▶ [MATERIAL PROVIDED]:
____________

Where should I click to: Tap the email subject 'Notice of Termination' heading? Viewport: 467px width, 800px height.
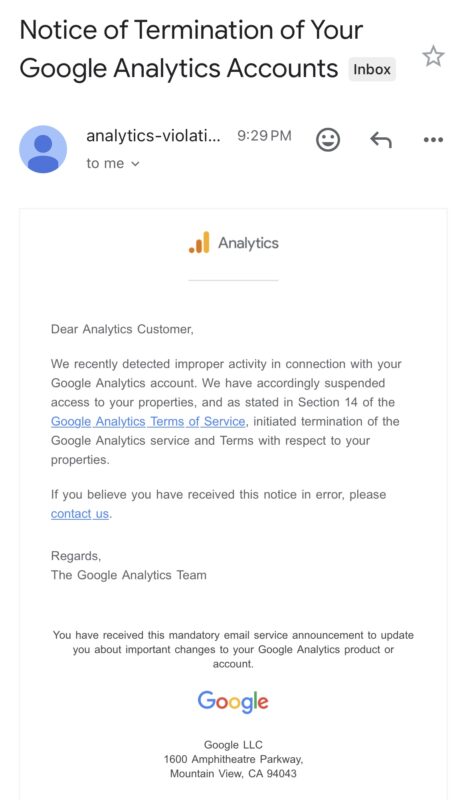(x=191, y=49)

____________

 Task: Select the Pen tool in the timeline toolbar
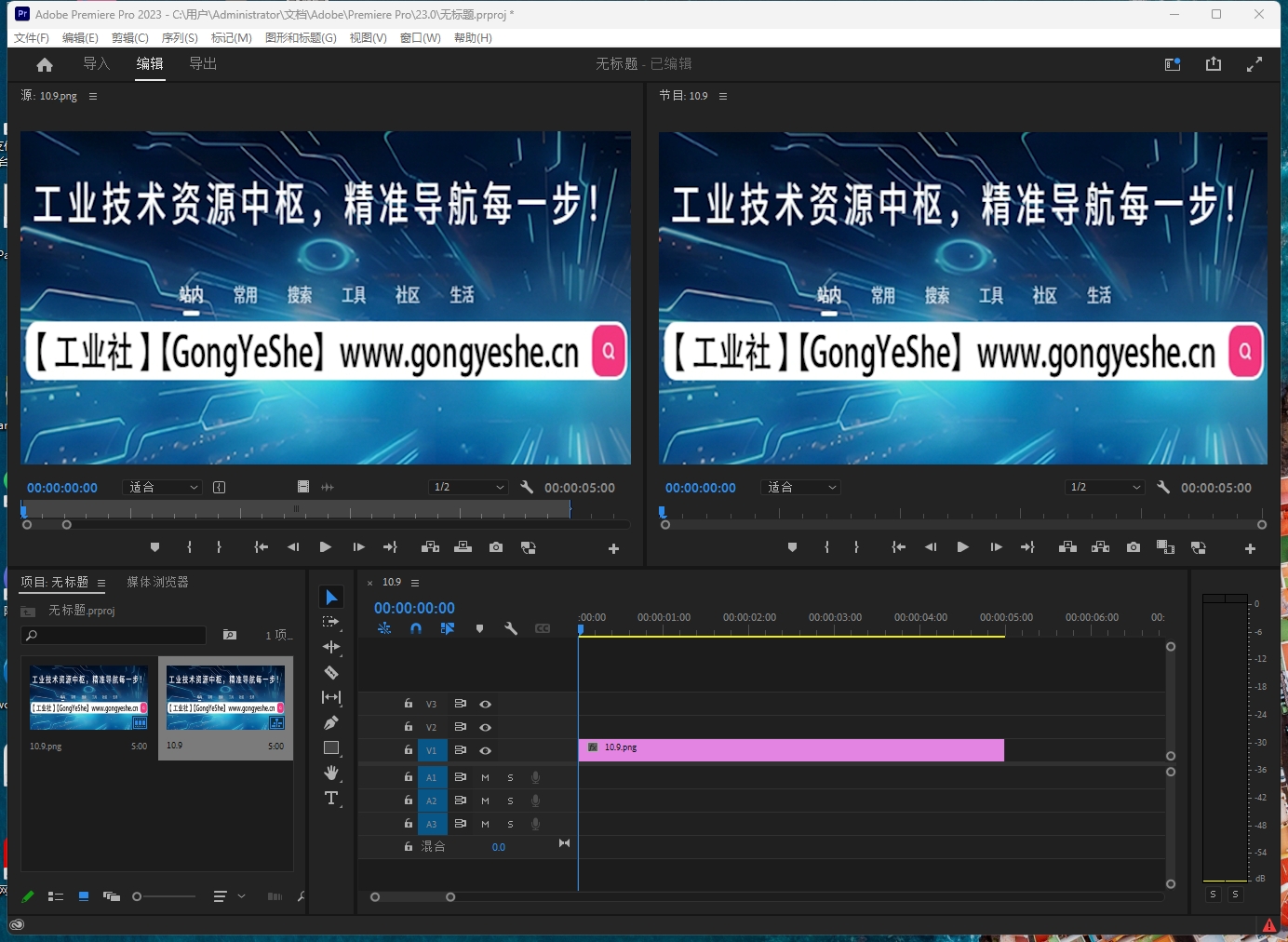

____________

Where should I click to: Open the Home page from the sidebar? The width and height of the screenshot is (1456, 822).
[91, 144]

____________

▶ [EXERCISE]: Add 130 to each coordinate in the answers of the lines starting at the one containing "Where should I click to: Tap" and ending at the one containing "(x=191, y=49)", both included. Then write those lines out again with their requests, leaving the pictures out.

▶ [ANSWER FOR THE TASK]:
Where should I click to: Tap the email subject 'Notice of Termination' heading? Viewport: 467px width, 800px height.
(x=321, y=179)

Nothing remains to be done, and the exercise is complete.